As I made my way through the parts, I picked up his head and was surprised to see he has no eyes! WTH???? No eyes? Not sure why that got overlooked when they made this kit, but I find it very odd. So, I was wondering, if you built this kit, how did you remedy this flaw in the model? I mean, I could make him look really ghastly, like his eyes just got poked out, with blood pouring from the sockets, but I'm thinking that wouldn't be in keeping with DS tradition, LOL. Any advice?


----------



## Rob P. (Jan 26, 2004)

Well back when I built mine in 2013, it had eyes, but they were very small. 



I would suggest contacting Tom Parker at Cult of Personality........ http://copprod.com/

He made a really nice replacement that was also included in the Moebius combination Barnabas and Werewolf kit. And the replacement heads were far better then the originals IMHO. He may still have some laying around if you send him an email. I need to sit down and paint mine and replace my first one. 

Rob


----------



## BobbysMonsterModels (Mar 8, 2014)

I checked the COPP site days ago. They are no longer offering the replacement head for Barnabas. Not sure what that's about, but it's no longer there. Ah well…

PS - The pose on this kit is very strange. I'm not sure why they raised his left arm up so high. It looks odd to me.


----------



## apls (Dec 5, 2005)

It must be because they offer it in the kit. I don't know it the nameplate is in there are well.


----------



## djnick66 (May 2, 2008)

The MPC Barnabas kit has eyes. And, the arms can be glued in whatever position you want.










I had the resin head and was not impressed by it. I opted not to use it. It's cleanly cast and neat, but IMHO the resemblance to Jonathan Frid/Barnabas Collins is even less than the MPC one. The shape of the nose, ears, jawline, hairline, profile, etc. just does not (to me) look like Frid. 

The Werewolf, on the other hand, is pretty cool.


----------



## Rob P. (Jan 26, 2004)

djnick66 said:


> The Werewolf, on the other hand, is pretty cool.


Agreed.




Bobby, I know its not on the website, but it does not hurt to shoot Tom an email asking. He has stuff that is not up yet.

Rob


----------



## BobbysMonsterModels (Mar 8, 2014)

djnick66 said:


> The MPC Barnabas kit has eyes.

#### Required task 1
Duplicate every one of the rows that follow, line for line, and leave the pictures out.

#### Input rows
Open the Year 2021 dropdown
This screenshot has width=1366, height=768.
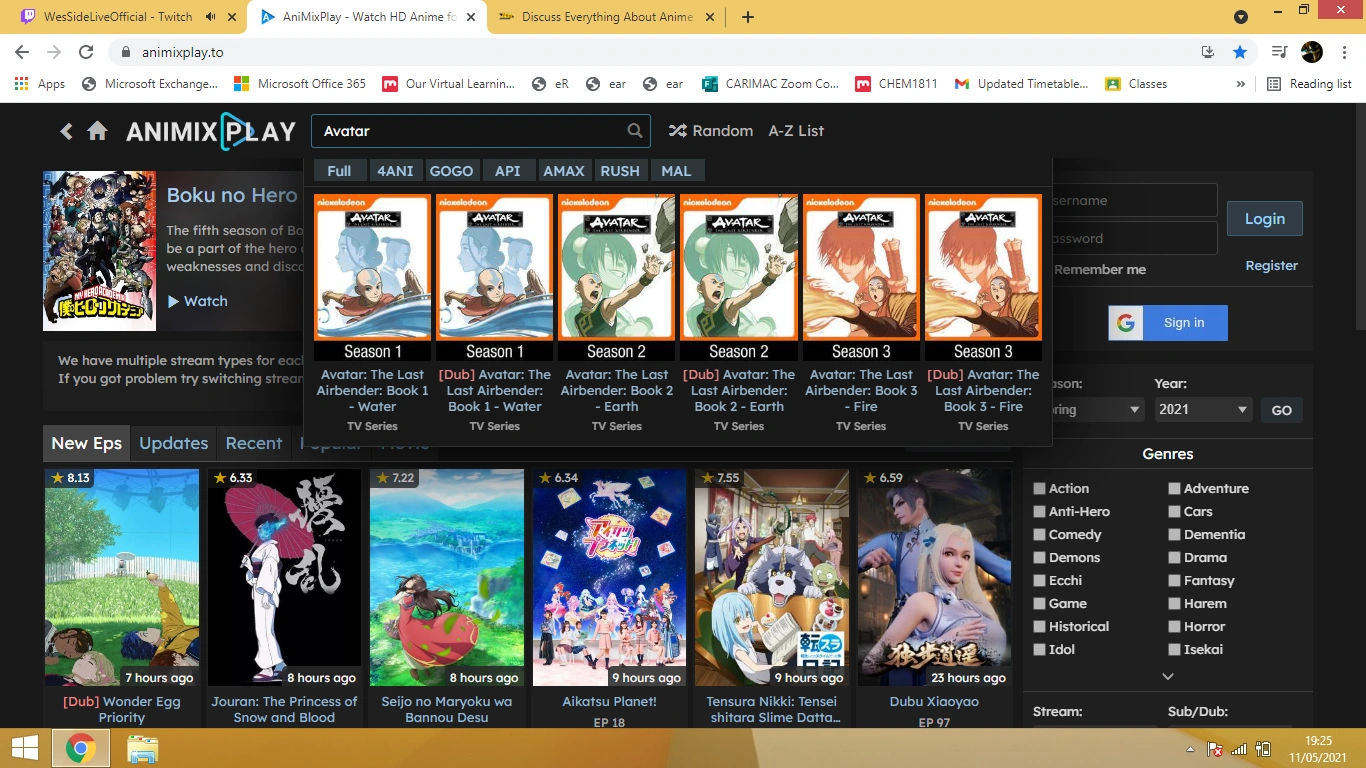(1203, 409)
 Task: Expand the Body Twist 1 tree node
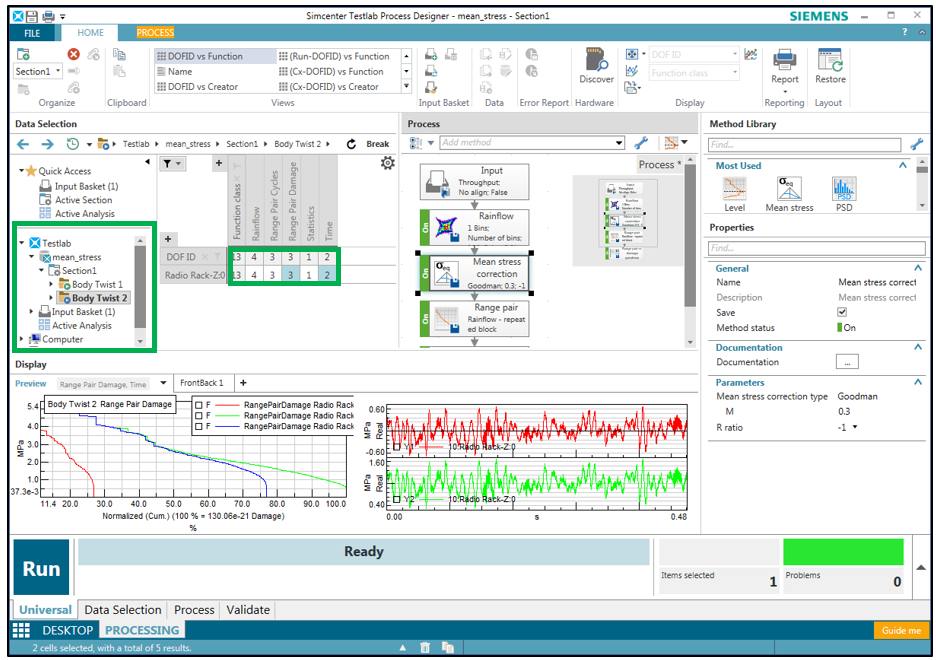pos(52,285)
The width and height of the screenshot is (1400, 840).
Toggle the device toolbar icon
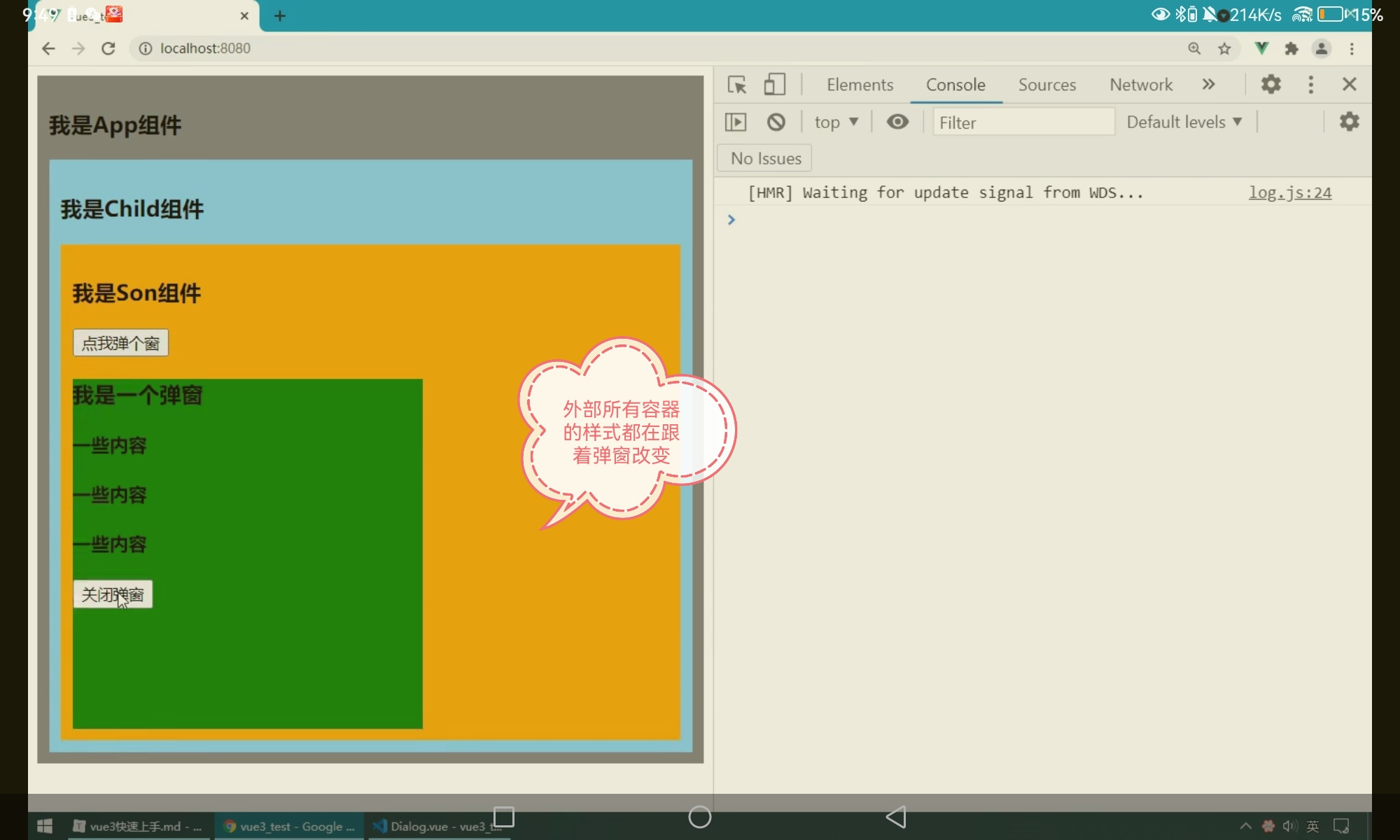[774, 85]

#### Required task 2
Go on with the forum thread about the eyeless Barnabas model kit, starting right after its final line.

#### Final answer 1
Open the Year 2021 dropdown
This screenshot has width=1366, height=768.
(1203, 409)
 Task: Expand the Body Twist 1 tree node
pos(52,285)
The width and height of the screenshot is (1400, 840).
Toggle the device toolbar icon
[774, 85]

#### Final answer 2
Really? Then maybe you can explain this:



















I'm seeing eye sockets - basically, a slit where the eyeball should be resting, but I am not seeing "eyeballs" in those sockets.

And yeah, I saw the replacement Barnabas head a long time ago, and wasn't really crazy over it. I tend to like to build my models with the parts that came with it. Sometimes I'll add to my kits, but I've never really gotten into the replacement part thing. Although the werewolf replacement head did look kinda nice.


----------



## BobbysMonsterModels (Mar 8, 2014)

Rob P. said:


>


Now that does look nice.


----------



## BobbysMonsterModels (Mar 8, 2014)

I might just drop a tiny drip of glue into the sockets to build up a rounded eyeball look.


----------



## BobbysMonsterModels (Mar 8, 2014)

LOL, I glued the leg halves together without really paying attention to the part numbers. Now I have no clue which is the right leg or left leg. They almost look identical and either foot can fit each leg. IMHO, MPC were never really good on their molds. It's looking like one leg is longer than the other. Can anyone tell me which is which?


----------



## Rob P. (Jan 26, 2004)

BobbysMonsterModels said:


> LOL, I glued the leg halves together without really paying attention to the part numbers. Now I have no clue which is the right leg or left leg. They almost look identical and either foot can fit each leg. IMHO, MPC were never really good on their molds. It's looking like one leg is longer than the other. Can anyone tell me which is which?


Does this help?





Rob


----------



## Rob P. (Jan 26, 2004)

BobbysMonsterModels said:


> Really? Then maybe you can explain this:
> 
> 
> 
> ...


As I recall I had the same slits, but was able to paint my eyes in...............





Rob


----------



## BobbysMonsterModels (Mar 8, 2014)

Rob P. said:


> Does this help?


Thanks Rob! It looks like the left leg is the longer leg.
BTW, love the shoes! They are stylin'...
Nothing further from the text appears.